Jeff Manship signed a minor league deal with Cleveland this past December.  These are the sorts of deals the Jeff Manships of the world get.  Manship has made two Opening Day rosters in his career--in 2011 and again in 2014--and he had to fight it out in Spring Training for both.  In 2011, he made it to April 17, just 3.1 IP over 5 games, before getting sent down.  Last year, he stayed up until July 23, but over a month of that time was spent on the DL.

No, there's nothing remarkable at all about Manship's contract with Cleveland. He's the type of player who is only even a free agent at all because no one wants to hand him an MLB roster spot, and he's out of options.  What is remarkable is that Manship keeps making the Majors anyway, every single year.  Since his first call-up in 2009, he has now spent time in the Majors for six years running.  And in every single one, he's had an ERA above 5.00.
 

Denny Bautista was, in some ways, a rather un-Manship-like prospect.  Manship was drafted in the 50th round out of high school, went to Notre Dame, and then signed as a 14th round pick three years later.  In 2008, he climbed to #9 on Baseball-America's list of the Twins' top ten prospects, only to drop back out of the list the following year.  John Sickels, who also had Manship as the Twins' #9 prospect in 2008, had him at the back end of their top 20 each of the next two years.

Bautista, meanwhile, was signed as a 17-year-old out of the Dominican Republic.  He was (and still is, presumably) the cousin of Ramon and Pedro Martinez.  He twice (in 2002 and 2004) cracked Baseball-America's top 100 prospect list, peaking at #59.  At 21, an age where Manship was still finishing up his career at Notre Dame and just starting off in the Gulf Coast and Florida State Leagues, Bautista was already in the Majors.

In spite of their different pedigrees, Jeff Manship and Denny Bautista ended up as very similar pitchers:  failed starters, journeyman relievers, shuttling up and down between cities like Minneapolis and Denver and Kansas City and cities like Rochester and Colorado Springs and Omaha.  They are so similar, in fact, that Denny Bautista is the only other pitcher in Major League history to keep succeeding in precisely the same sub-par way that Manship has.

There have been other pitchers who kept putting up ERAs above 5.00 and kept getting shots in the Majors.  A handful of them, including future Cy Young winner R.A. Dickey in his pre-knuckleball days, have even had ERAs above 5.00 in each of their first six seasons.  None of them, other than Manship and Bautista, have kept getting back to the Majors every single year, though.  There has always been a year or two in between somewhere where they languished in the minors without getting the call.

__Record list__.
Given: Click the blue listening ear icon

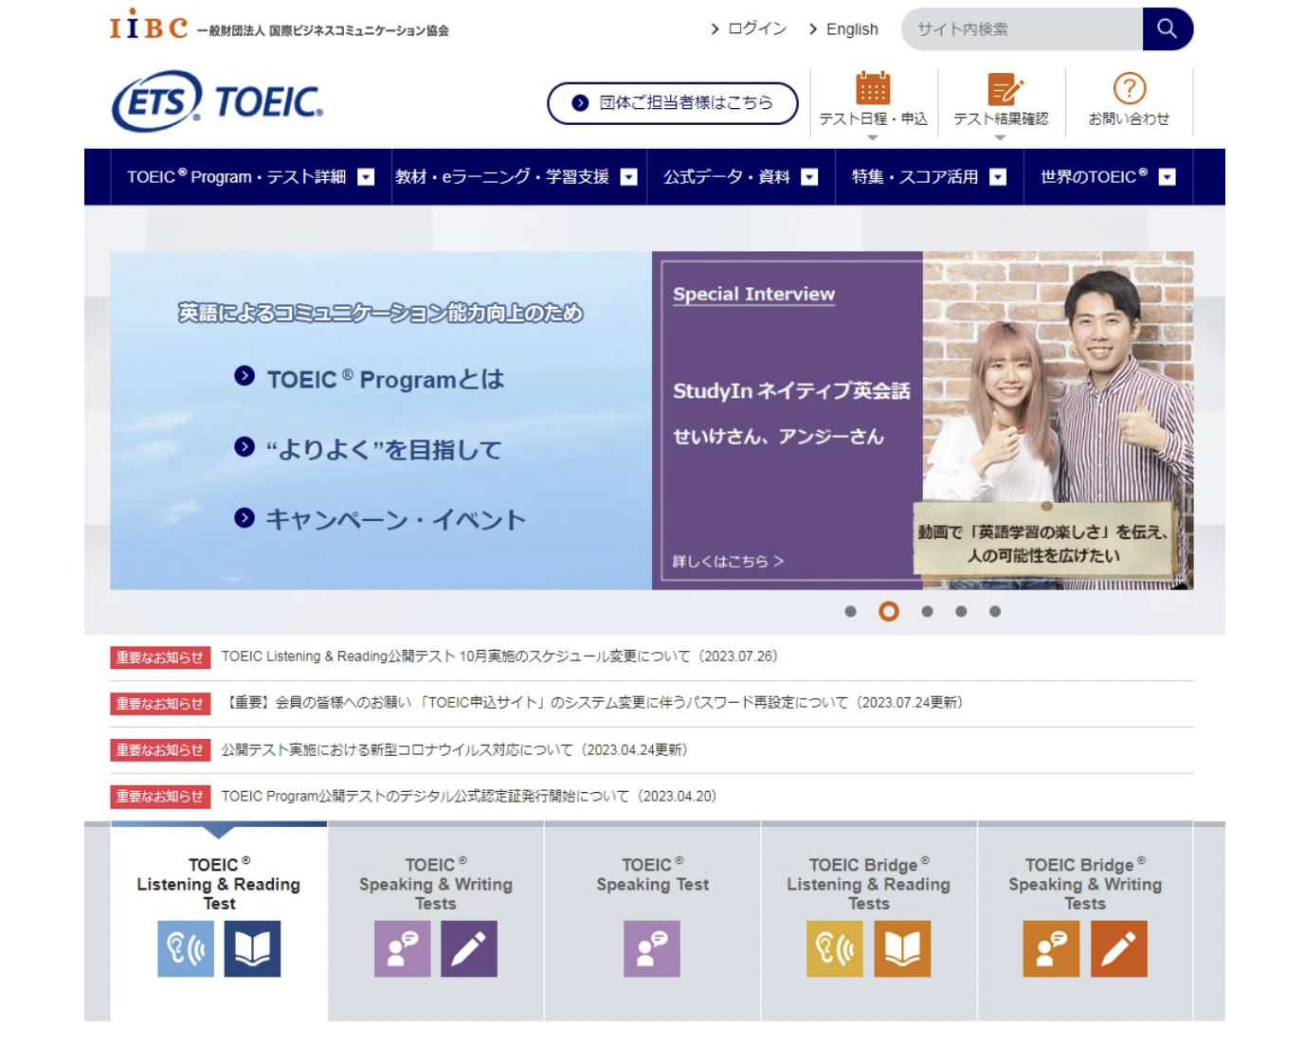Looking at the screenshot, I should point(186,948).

* * *

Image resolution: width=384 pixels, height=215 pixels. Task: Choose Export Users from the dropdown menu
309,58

* * *

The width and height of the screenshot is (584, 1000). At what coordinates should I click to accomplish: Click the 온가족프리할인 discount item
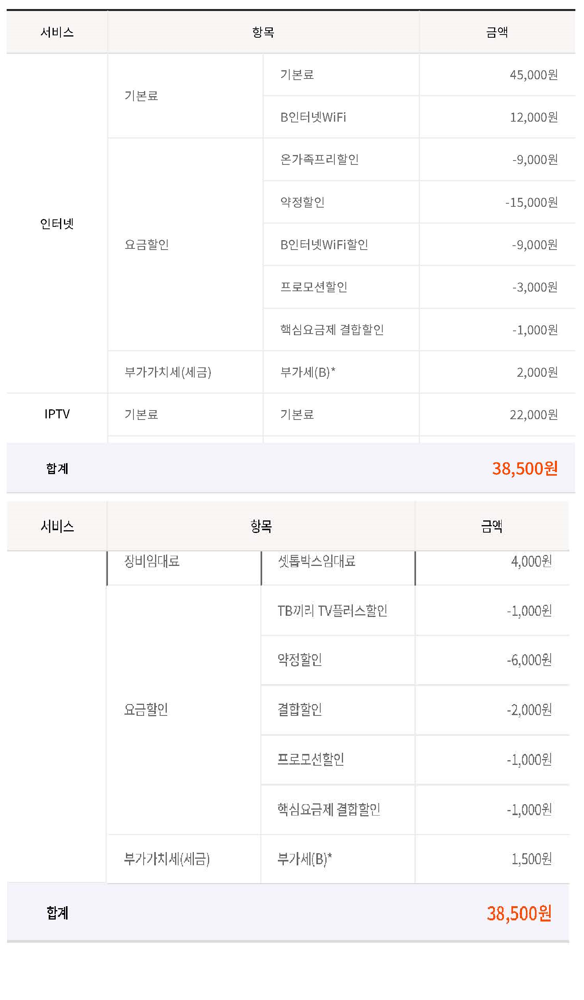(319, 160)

__Complete the following__.
(a) Please duplicate the baseball passage from "Bautista, meanwhile, was" to "that Manship has.", word for word.
(b) Pull out each line of the listing that contains the string "width", treating uppercase and lowercase as different.
The baseball passage and the listing were drawn from unrelated sources.

__Solutions to the tasks__.
(a)
Bautista, meanwhile, was signed as a 17-year-old out of the Dominican Republic.  He was (and still is, presumably) the cousin of Ramon and Pedro Martinez.  He twice (in 2002 and 2004) cracked Baseball-America's top 100 prospect list, peaking at #59.  At 21, an age where Manship was still finishing up his career at Notre Dame and just starting off in the Gulf Coast and Florida State Leagues, Bautista was already in the Majors.

In spite of their different pedigrees, Jeff Manship and Denny Bautista ended up as very similar pitchers:  failed starters, journeyman relievers, shuttling up and down between cities like Minneapolis and Denver and Kansas City and cities like Rochester and Colorado Springs and Omaha.  They are so similar, in fact, that Denny Bautista is the only other pitcher in Major League history to keep succeeding in precisely the same sub-par way that Manship has.

(b)
Image resolution: width=384 pixels, height=215 pixels. Task: Choose Export Users from the dropdown menu
The width and height of the screenshot is (584, 1000). At what coordinates should I click to accomplish: Click the 온가족프리할인 discount item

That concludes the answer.